The Contributors of a meeting could also be called "attendees", but attending a meeting shouldn't be just about being there, it should be about working toward the decision point your Leader has put forward. Anyone at a meeting should have the ability to discuss salient points regarding the topic...after all, the Leader made sure to invite the right people, right? As a Contributor, you should be prepared to offer ideas and participate in the discussion. If you don't have anything to say, you should know before the meeting ever happens (we'll get to that next). A Contributor should also bring needed information to the meeting, if necessary. If you're discussing the sales numbers in Q4, bring your personal sales reports and notes from Q4. If you're discussing what color to paint the bathroom, bring color swatches you like.
The Facilitator of a meeting is there to assist the group in achieving its purpose. They're similar to a Contributor, but they're not always providing direct input...they might have a secondary management role within the meeting, keeping time or sitting in the driver's seat for presenters. Sometimes, a Facilitator might give input purely by making sure everyone who raises their hand has a chance to speak, or by correcting the course when the meeting begins to swerve off-track.
Write Yourself Some Speaking Points
No head of state goes in front of the press without a list of speaking points, so why should you be any different? Sure, you're not discussing an ongoing war, or talking about options to combat a failing economy, but shouldn't you still show up prepared to talk about the reason you're there?

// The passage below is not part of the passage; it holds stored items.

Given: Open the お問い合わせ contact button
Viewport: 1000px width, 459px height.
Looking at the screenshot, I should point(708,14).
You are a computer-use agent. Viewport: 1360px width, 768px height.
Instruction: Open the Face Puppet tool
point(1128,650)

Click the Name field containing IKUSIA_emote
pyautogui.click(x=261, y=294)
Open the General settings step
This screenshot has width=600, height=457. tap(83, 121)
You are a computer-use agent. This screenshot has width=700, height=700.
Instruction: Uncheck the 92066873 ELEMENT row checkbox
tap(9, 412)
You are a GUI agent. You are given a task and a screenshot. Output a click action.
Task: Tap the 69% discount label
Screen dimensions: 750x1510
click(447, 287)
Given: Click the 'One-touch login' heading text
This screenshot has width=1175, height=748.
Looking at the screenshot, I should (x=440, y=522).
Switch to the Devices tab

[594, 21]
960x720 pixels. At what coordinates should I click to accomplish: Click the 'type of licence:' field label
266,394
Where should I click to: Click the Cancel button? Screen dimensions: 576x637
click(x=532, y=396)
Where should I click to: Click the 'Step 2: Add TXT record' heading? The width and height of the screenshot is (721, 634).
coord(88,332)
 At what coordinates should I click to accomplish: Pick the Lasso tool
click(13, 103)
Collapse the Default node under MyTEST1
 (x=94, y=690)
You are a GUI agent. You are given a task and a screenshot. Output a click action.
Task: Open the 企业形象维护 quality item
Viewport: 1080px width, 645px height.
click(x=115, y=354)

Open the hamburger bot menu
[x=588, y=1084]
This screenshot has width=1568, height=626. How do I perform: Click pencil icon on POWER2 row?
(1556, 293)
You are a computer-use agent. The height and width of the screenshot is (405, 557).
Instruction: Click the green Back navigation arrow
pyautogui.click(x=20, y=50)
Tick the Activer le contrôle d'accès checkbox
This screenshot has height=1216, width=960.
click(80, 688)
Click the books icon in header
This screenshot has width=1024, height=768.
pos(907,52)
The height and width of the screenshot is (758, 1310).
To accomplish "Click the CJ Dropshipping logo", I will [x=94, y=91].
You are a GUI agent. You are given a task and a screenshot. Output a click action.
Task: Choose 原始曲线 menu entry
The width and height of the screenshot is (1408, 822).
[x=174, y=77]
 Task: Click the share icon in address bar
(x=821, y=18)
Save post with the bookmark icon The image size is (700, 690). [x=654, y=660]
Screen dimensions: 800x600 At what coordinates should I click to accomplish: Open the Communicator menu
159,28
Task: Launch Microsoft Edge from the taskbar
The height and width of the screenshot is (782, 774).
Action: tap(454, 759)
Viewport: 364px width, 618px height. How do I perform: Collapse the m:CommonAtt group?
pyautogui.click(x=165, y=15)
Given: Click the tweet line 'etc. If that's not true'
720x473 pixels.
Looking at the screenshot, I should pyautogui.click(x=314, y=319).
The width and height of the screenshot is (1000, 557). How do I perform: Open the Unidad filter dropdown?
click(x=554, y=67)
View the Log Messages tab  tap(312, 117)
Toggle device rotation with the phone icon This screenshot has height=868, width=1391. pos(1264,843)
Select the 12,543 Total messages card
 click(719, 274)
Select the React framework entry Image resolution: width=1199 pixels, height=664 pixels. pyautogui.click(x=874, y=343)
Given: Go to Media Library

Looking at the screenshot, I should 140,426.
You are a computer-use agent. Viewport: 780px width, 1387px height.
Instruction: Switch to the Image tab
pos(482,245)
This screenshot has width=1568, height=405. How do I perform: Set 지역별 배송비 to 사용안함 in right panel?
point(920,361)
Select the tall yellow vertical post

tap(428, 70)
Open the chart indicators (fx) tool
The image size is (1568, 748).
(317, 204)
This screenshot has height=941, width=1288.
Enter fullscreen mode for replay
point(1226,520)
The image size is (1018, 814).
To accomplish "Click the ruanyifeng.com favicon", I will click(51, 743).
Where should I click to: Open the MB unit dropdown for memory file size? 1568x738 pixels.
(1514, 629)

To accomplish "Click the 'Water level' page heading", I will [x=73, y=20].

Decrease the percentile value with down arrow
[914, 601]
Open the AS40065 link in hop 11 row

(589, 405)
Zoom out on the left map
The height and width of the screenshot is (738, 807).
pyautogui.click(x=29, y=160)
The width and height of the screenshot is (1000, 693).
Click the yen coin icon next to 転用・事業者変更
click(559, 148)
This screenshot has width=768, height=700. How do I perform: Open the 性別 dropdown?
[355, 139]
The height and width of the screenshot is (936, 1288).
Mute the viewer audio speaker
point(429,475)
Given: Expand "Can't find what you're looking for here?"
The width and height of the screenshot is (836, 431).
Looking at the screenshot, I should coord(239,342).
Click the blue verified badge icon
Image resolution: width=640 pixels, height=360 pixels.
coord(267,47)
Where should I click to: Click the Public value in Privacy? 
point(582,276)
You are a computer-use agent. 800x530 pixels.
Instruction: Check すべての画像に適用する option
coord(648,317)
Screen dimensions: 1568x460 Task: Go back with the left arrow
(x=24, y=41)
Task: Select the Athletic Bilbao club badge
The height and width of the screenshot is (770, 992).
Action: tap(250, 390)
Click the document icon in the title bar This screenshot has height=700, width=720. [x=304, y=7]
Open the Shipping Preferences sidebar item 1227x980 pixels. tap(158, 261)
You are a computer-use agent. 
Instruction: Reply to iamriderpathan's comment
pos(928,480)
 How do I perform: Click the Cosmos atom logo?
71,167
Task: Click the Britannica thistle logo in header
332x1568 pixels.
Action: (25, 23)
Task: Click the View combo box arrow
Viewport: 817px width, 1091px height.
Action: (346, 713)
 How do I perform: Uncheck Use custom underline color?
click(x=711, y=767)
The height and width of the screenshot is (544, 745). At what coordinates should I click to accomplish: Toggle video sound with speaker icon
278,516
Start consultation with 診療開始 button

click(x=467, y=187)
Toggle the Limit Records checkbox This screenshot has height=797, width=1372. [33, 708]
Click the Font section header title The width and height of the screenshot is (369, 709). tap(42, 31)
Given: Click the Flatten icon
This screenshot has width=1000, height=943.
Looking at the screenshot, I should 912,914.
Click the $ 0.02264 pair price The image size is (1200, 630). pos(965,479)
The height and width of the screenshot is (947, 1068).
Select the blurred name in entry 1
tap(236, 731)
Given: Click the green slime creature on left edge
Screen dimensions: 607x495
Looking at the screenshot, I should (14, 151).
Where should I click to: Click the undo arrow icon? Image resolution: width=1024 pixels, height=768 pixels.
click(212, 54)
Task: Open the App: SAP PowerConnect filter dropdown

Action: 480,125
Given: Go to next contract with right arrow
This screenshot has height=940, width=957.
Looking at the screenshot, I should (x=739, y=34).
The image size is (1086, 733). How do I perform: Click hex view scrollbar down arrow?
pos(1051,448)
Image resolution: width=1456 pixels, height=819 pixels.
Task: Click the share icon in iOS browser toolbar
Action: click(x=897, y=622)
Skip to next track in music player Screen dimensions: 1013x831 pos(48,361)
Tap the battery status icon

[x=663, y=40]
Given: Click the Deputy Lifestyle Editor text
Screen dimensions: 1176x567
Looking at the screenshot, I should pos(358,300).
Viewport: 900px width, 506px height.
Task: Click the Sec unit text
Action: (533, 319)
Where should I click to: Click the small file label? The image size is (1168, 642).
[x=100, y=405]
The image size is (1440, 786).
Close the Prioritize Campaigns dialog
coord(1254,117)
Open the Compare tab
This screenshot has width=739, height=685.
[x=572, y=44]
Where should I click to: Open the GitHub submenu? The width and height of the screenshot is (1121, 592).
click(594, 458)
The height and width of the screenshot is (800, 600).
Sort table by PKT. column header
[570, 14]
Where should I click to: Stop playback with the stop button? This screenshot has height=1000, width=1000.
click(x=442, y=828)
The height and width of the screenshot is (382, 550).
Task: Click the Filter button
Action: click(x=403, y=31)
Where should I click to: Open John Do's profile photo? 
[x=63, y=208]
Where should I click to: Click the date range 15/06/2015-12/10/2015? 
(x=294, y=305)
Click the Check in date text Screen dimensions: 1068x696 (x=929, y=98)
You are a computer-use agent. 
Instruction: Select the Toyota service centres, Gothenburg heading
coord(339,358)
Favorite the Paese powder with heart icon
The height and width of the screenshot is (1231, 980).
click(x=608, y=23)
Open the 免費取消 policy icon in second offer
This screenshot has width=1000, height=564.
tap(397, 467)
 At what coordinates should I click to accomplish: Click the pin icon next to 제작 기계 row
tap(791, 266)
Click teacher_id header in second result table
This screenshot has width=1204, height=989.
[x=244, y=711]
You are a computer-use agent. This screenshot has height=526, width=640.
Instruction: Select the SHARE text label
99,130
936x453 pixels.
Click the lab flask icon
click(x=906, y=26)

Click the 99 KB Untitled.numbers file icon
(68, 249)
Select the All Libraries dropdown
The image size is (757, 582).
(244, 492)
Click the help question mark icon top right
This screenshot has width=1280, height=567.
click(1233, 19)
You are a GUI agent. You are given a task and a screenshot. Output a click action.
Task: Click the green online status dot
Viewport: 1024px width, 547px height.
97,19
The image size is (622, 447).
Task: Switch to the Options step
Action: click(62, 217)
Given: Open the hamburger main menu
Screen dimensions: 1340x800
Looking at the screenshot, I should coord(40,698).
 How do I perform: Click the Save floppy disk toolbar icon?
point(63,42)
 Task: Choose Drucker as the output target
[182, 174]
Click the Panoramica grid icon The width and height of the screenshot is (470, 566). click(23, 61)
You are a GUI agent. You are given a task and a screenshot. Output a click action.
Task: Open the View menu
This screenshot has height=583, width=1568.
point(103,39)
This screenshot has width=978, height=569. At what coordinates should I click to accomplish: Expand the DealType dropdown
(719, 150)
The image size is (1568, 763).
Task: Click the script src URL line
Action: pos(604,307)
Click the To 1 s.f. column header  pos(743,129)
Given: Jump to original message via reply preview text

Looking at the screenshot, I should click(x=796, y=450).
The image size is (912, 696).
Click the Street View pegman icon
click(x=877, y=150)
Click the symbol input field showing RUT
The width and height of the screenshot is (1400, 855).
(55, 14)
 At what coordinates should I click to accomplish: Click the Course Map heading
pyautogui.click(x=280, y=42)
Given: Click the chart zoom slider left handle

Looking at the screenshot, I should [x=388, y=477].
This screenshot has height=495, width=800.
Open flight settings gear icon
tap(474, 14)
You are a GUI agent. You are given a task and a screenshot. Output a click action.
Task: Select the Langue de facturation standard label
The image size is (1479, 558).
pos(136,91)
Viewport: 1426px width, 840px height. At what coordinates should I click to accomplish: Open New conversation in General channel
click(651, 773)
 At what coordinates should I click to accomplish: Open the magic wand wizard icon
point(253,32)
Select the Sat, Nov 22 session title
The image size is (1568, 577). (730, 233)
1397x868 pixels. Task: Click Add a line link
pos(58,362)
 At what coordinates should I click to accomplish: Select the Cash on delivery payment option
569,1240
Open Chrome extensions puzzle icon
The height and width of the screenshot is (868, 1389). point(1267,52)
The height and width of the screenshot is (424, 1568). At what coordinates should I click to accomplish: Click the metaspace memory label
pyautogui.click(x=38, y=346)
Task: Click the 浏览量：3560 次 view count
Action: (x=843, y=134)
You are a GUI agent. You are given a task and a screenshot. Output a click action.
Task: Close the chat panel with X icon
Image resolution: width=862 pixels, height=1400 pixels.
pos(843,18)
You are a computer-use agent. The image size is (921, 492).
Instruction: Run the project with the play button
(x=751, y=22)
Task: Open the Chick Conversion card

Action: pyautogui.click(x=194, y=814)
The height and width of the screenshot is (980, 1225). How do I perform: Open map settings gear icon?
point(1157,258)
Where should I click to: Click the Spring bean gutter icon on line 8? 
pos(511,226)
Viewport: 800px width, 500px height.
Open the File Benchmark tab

And you don't have to have pages and pages of notes, either. A simple index card with a few lines jotted on it will do wonders for keeping you on track. You're here to tell your side of the story, after all, and to give input on whatever decision is being made, so shouldn't you come prepared to do so? Since you know, by this point, both why you're being asked to attend the meeting, and what your role within it is, so knowing what to bring to the table should be a no-brainer.
That said, don't forget to bring any relevant contributions to the meeting. Remember those Q4 sales reports we talked about? Did you remember to carry them to the conference room, or are you going to be spending tomorrow mornings meeting digging around in your desk? Go over your speaking points...do you need any evidence to back up the things you're saying?